C<sup>4</sup>E: Computation For Economists

One Way or Another^♭Blondie 1979: Parallel Execution

Serial vs. Parallel

The CPU in Tim, our basic computer introduced earlier, executes commands stored in RAM one at a time. This CPU follows serial execution. The apparent ability to do more than one thing at once is due to a timesharing operating system and the speed of the instruction cycle compared to the slowness of human perception. However, most computers and devices today have more than one processor and can perform true parallel execution. There are well-established ways to get separate CPUs to coordinate. When a computer has, say, a quad-core CPU it means four different (usually identical) processors are executing instructions at once. The operating system can manage which programs run on which core. For example, your web browser might be running on core 1 while you watch a movie shown to you by core 3. This type of parallel execution is unimportant for our purposes, because a program would execute in serial on a single core.

On the left is a computer with a single CPU. On the right is a computer with two CPUs that can both access a shared RAM.

Parallel execution matters if it can be harnessed by your program to finish more quickly. Taking advantage of parallel hardware to reduce WallClock time can be a challenge because some algorithms and some operations do not lend themselves to parallel execution. That is, parallel execution does not reduce the total number of instructions required for an algorithm to finish. Instead, parallel execution usually results in more instructions to get the job done both to coordinate the multiple nodes and because some instructions may be redundant.

In the worst case, a program runs on two processors at once and simply carries out the algorithm twice. In this case the total number of instructions is doubled and the WallClock time is identical. In the best case each processor carries out half of the original instructions so the total number is the same but the WallClock time is cut in half. In practice, most algorithms used in economics will fall somewhere between those two extremes in terms of gains from parallel execution. Some parts of an algorithm are easy to run in parallel and some are not. This makes parallel execution somewhat difficult to understand and to implement on ones own.

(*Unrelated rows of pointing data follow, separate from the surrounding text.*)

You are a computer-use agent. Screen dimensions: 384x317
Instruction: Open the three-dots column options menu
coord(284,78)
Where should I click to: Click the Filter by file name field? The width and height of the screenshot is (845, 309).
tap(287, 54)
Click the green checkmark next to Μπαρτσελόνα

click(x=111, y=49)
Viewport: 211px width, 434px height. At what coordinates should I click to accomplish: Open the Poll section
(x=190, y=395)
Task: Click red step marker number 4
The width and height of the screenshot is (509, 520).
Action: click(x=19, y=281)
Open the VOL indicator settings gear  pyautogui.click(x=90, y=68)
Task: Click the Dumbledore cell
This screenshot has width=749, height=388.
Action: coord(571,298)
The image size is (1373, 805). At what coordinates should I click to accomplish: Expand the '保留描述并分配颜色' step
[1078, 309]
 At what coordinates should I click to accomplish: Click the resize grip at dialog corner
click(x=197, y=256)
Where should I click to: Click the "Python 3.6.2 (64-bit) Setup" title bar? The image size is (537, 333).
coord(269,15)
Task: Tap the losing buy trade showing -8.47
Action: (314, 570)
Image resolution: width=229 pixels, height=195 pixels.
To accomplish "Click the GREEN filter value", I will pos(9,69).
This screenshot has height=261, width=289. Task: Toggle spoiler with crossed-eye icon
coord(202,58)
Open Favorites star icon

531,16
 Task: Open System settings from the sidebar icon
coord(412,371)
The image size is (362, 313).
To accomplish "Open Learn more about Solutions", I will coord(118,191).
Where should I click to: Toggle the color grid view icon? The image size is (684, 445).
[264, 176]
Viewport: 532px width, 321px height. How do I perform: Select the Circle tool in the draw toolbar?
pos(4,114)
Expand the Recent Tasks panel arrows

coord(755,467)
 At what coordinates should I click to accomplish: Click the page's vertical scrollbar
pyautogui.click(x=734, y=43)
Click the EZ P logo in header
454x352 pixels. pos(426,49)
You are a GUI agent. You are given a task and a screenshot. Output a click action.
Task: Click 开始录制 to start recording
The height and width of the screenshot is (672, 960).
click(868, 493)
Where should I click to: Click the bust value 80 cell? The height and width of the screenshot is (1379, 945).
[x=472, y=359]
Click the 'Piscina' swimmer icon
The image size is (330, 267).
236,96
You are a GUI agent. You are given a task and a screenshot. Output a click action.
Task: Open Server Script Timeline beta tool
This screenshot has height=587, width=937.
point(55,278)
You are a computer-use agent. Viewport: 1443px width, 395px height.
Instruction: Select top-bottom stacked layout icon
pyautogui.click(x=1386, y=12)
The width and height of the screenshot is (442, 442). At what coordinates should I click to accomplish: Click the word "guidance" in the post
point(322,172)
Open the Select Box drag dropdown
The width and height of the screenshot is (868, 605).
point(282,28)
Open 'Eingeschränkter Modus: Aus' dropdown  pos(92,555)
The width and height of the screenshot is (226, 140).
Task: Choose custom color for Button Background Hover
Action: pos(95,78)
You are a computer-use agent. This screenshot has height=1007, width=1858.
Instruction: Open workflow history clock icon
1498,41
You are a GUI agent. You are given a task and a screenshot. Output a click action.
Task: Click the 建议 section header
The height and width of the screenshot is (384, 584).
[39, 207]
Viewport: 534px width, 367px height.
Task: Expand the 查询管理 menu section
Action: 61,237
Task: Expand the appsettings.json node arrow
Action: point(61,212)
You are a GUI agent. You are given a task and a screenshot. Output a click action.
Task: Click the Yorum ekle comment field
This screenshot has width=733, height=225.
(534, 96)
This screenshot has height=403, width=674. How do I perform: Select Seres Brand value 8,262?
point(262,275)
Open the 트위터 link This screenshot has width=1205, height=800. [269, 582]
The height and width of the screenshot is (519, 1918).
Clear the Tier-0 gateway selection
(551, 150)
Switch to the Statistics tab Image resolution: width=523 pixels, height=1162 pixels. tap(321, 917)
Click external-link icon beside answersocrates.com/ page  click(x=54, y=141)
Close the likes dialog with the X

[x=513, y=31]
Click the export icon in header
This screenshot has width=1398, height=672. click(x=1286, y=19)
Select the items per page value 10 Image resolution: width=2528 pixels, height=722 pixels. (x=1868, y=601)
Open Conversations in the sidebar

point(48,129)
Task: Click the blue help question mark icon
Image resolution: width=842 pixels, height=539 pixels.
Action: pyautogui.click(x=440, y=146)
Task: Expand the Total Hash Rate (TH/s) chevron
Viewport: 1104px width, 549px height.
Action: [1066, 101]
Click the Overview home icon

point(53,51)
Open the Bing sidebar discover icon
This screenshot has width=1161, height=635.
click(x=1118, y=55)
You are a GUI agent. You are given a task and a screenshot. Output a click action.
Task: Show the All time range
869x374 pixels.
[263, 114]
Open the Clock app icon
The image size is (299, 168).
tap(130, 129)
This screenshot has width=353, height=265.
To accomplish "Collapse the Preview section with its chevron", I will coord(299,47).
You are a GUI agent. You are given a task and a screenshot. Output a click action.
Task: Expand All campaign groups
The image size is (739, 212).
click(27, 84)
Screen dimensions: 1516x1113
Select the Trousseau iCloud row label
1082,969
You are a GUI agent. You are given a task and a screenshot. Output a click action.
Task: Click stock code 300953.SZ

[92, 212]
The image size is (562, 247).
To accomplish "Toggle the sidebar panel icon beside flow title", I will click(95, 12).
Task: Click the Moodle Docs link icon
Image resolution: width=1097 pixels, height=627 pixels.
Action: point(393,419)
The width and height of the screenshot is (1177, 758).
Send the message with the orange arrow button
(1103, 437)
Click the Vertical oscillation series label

In a pure serial task each step (instruction) must be completed before the next one can be carried out. In an ideal parallel task all the instructions can be completed at the same time. Most real tasks combine a mix of steps, some that can be done in parallel and some that must be done in sequence. The number of processors that can be used all at once is called the *granularity* of the task. Most granularity means the point at which the curve goes flat is farther to the right.

Low-Level Parallel Execution: Multi-Threading

One way to distinguish types of parallel execution is between shared memory and distributed memory processing. With shared memory your program is running on two or more processors that access the same memory cells. So if one processor stores

$x$ is a memory cell the other processor can access that memory cell directly while it executes. On the other hand, with distributed memory each processor has its own cell for

$x$ and cannot access the other memory cells directly.

Multi-threading is an important way in which shared memory parallel execution is implemented. The idea is not difficult to understand, but the hardware and software support required to make it work is complex, for the same reason that too many cooks spoil the broth. Multi-threading means that your program will run in serial mode on a single processor until it reaches a point where the algorithm can exploit parallel execution. The program then splits into two or more threads, each executing the same segment of code from your program but for different parts of the shared memory. Once that segment has been completed by all the threads they terminate and return back to a single thread working in serial.

Multi-threading is low-level and must be handled by the compiler. Ox version 7.0 Professional is compiled with a multi-thread aware C compiler. So you can tell it to use some or all of your processors. The free Console version cannot multi-thread your program.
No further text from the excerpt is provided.